I wonder if there is a way to free up sketchup memory during the usage.
I’m working on ‘SketchFramer’ Plugin, in short it’s plugin to create building from steel profiles. Each panel is uniq group and has a lot of parameters saved inside group.
We have a option to change ‘visualization’ from 3D full details into 3D bounding box representation. It’s working like this:
User has panel in 3D representation
User change it to 3D Bounding box representation
Plugin destroys 3D representation and creates Bounding Box representation
User change it back to 3D representation,
Plugin destroys current representation and draw full details representation
Etc. etc.
From experience, I think that SketchUp does not recycle memory to the system until it closes. It “ high water mark”s. There is no way to force memory release from within SketchUp.
That said, such vast consumption of memory says your code is doing something excessive. Without seeing an example model or the code, I can’t say what.

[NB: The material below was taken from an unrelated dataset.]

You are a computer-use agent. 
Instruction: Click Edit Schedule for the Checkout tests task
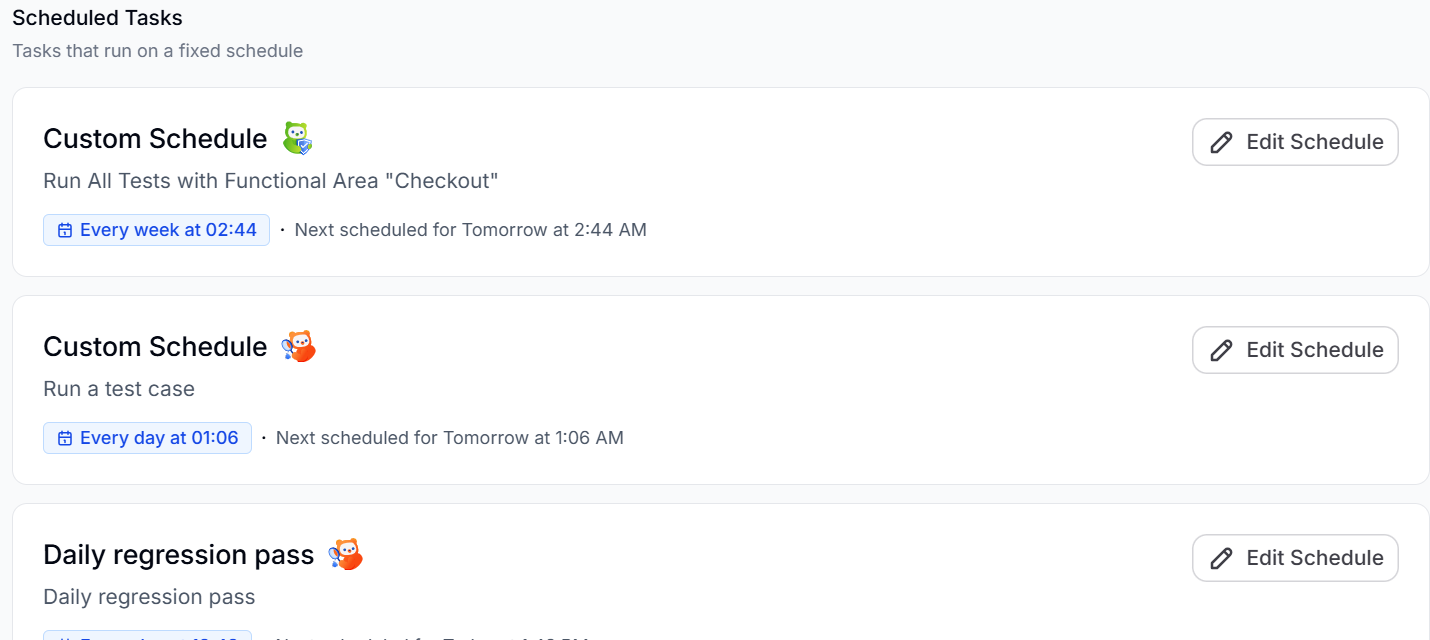click(x=1295, y=142)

For starters, check the “show nested components” box in model info. The model might have a lot more content than you realize. The fact that there is only one group and no component instances suggests that you are generating very large amounts of geometry, or perhaps hanging onto a very large number of Ruby objects, a large data store, or similar.
Perhaps save the model, open a new empty model, (on Mac close the working model document window,) then reopen the working model.
You can also execute GC.start to have Ruby do a round of garbage collection.
Groups are really “special” component instances that do not appear in the Components inspector listing. Therefore, the geometry for group instances is contained within the Entities collection of a ComponentDefinition.
If your code does not also purge the DefinitionList collection, when you delete the group instances, then the group geometry will still be held within the model database. So be aware of the component definition count as your extension does it thing.
I disagree that “bounding box” is a good term for this. A bounding box has specific meaning in SketchUp and its “surfaces” have no thickness as they are a boundary.
We did fix one or two issues where memory use would keep on increasing. It would be worth having your customers try 2025, to see if the memory stays lower.